Kaap Agri’s results can be viewed at www.kaapagri.co.za.
Capespan
Capespan is an unlisted fruit and logistics group with a history spanning more than 70 years. Its core business activities are focused on the
production, procurement, distribution and marketing of fruit in more than 60 countries worldwide. Capespan continued to deliver satisfactory
results and reported a 42,2% increase in recurring headline earnings per share for the year ended 31 December 2013. Zeder remains optimistic about
Capespan’s growth potential in both its fruit and logistics divisions and has invested R358m in cash to increase its interest from 37,1% to 72,1%
during the year under review.
Capespan’s results can be viewed at www.capespan.com.
Zaad Holdings
Zeder owns a 92% interest in Zaad Holdings, the holding company of wholly-owned Agricol and Klein Karoo Seed Marketing Group (“KKS”), which
includes a subsidiary Bakker Brothers based in Holland. Agricol is a seed business that has established itself in both the South African and
international markets with a proud history spanning more than 50 years. KKS develops and distributes vegetable, pasture and agronomic seed in
mainly Africa, the Middle East and Asia. The financial performance of Zaad is encouraging, with a 16,3% growth in recurring headline earnings
per share for the period under review. The seed market remains attractive, particularly in an African context where the demand for agricultural
inputs is expected to grow exponentially as it provides food for its own needs, as well as the rest of the world.
Further information about Agricol and KKS can be viewed at www.agricol.co.za, www.seedmarketing.co.za and www.bakkerbrothers.nl respectively.
Chayton Africa
Chayton Africa’s vision is to own and operate grain-related agribusinesses across Southern Africa. It owns and operates two large-scale commercial
farming operations in Zambia and has recently acquired Mpongwe Milling, the implementation of which is expected to be finalised shortly, a leading
milling business to complement its production activities. In less than two years, Chayton Africa has managed to increase its productive farmland
under irrigation from 420 hectares to 4 200 hectares and is actively evaluating related development and acquisitive opportunities. The integration
of the mill, with dominant regional maize meal and wheat flour brands is anticipated to unlock synergies. While the company remains in the
development phase, operational performance to date has been encouraging with actual agricultural yields exceeding expectations. Chayton is well
positioned to benefit from the growing demand for staple foods in sub-Saharan Africa.
Further information about Chayton Africa can be viewed at www.chaytonafrica.com.

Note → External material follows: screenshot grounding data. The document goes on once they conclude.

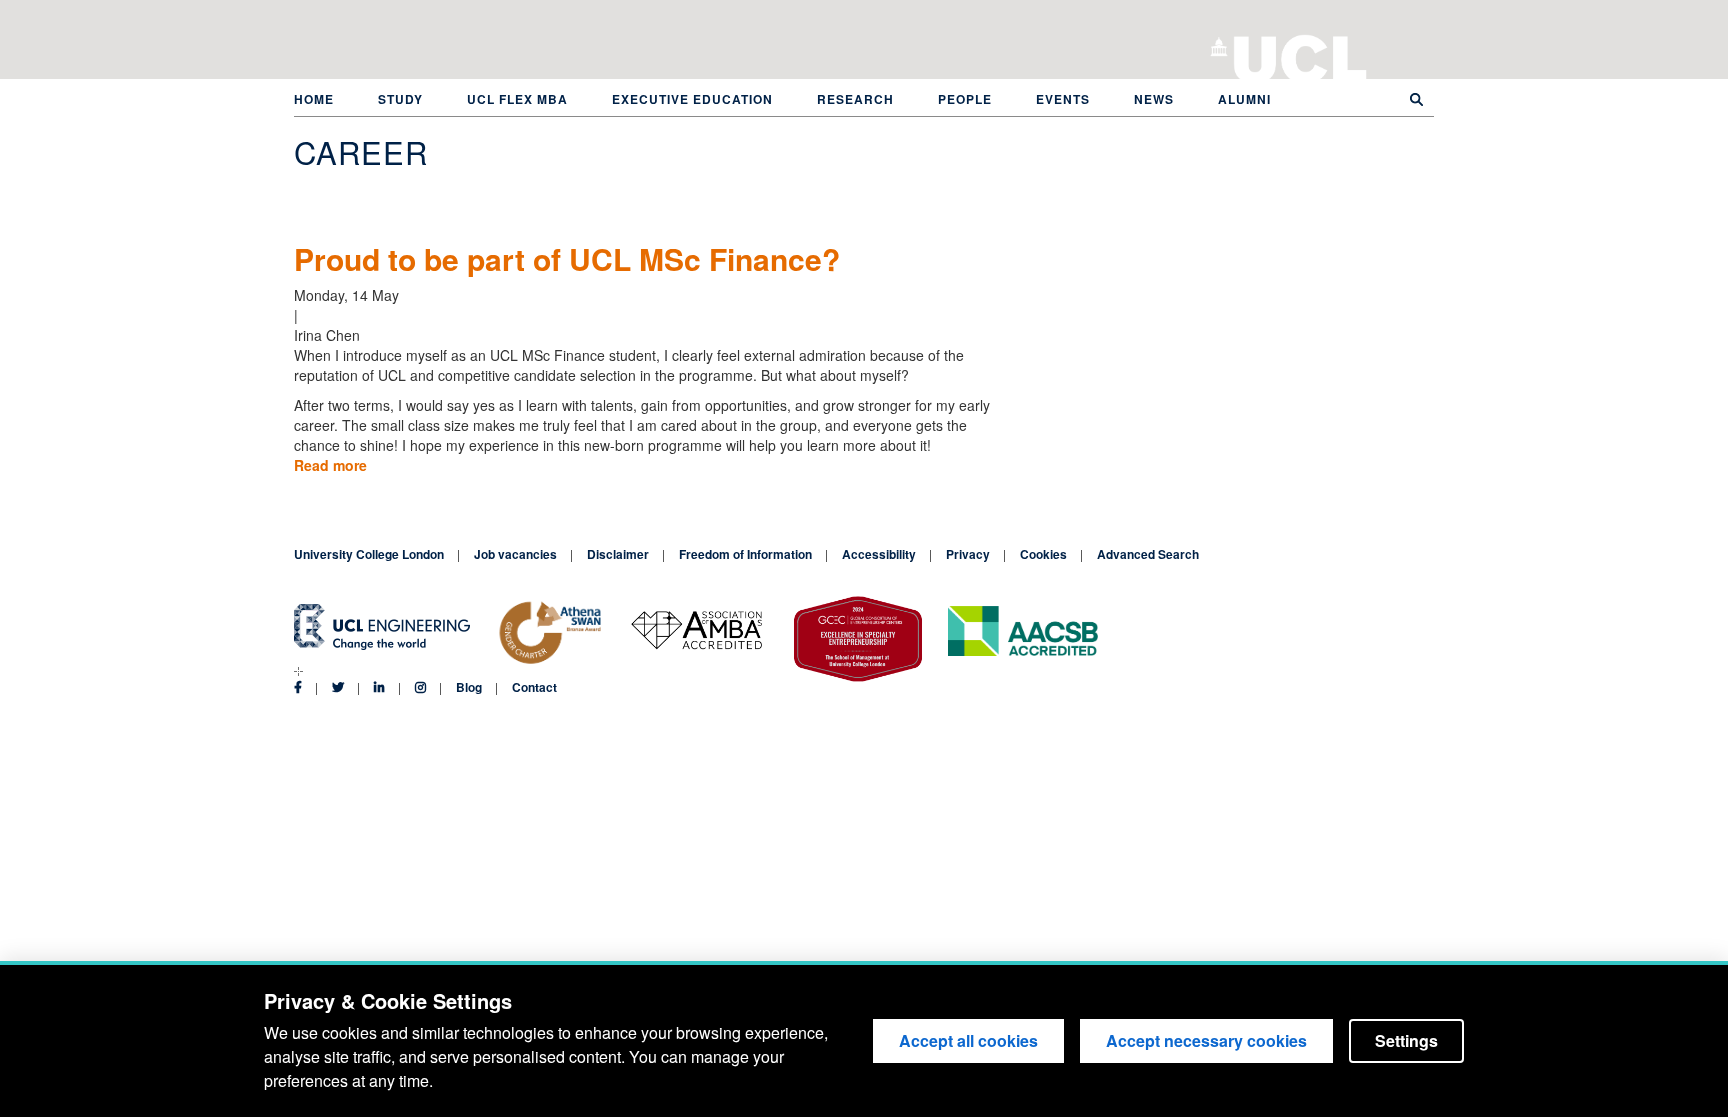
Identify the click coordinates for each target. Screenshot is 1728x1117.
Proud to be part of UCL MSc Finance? (567, 258)
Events (1063, 99)
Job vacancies (515, 554)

Capevin Holdings (Distell)
Capevin Holdings (“CVH”) is a listed holding company with its core asset being an effective interest of 28,9% in JSE-listed Distell. During the
previous reporting period, Zeder announced its strategic decision to exit its investment in CVH and reported its disposal of 15,1% in CVH for
R799,8m. During the year under review, Zeder has obtained the required shareholder approval and will dispose of its remaining 2,7% interest in CVH
at the appropriate time.
Distell’s results can be viewed at www.distell.co.za.
PSG MANAGEMENT FEE
Effective 1 March 2013, Zeder shareholders approved a restructuring of the Zeder management agreement in terms of which the basis of the
calculation of the base and performance fee payable to PSG was changed.The base fee is now calculated as 1,5% p.a. of Zeder's volume weighted
average market capitalisation for the year, and the performance fee as 20% p.a. of Zeder's share price outperformance of the GOVI-index yield
plus 4% ("benchmark hurdle"). The performance fee, however, is limited to the base fee in the event that it exceeds same. The excess
performance fee is carried over to the next financial year as a reduction of the benchmark hurdle.
The base management fee (recurring) and performance fee (non-recurring) calculated in terms of the revised fee arrangement amounted to R59m
(2013: R58,6m) and R59m (non recurring headline cost) respectively for the year under review. As the performance fee exceeded the base fee,
the benchmark hurdle per Zeder share for its 2015 financial year has been reduced by 10 cents from R4.09 to R3.99.
PROSPECTS
Zeder will remain actively engaged with its existing portfolio of companies, while also increasingly seeking new opportunities. We continue to
believe that the agribusiness, food and beverage sectors offer rewarding investment opportunities, both locally and abroad.
DIVIDEND
The directors have resolved to declare a gross final dividend of 4,5 cents (2013: 4 cents) per share in respect of the year ended 28 February 2014.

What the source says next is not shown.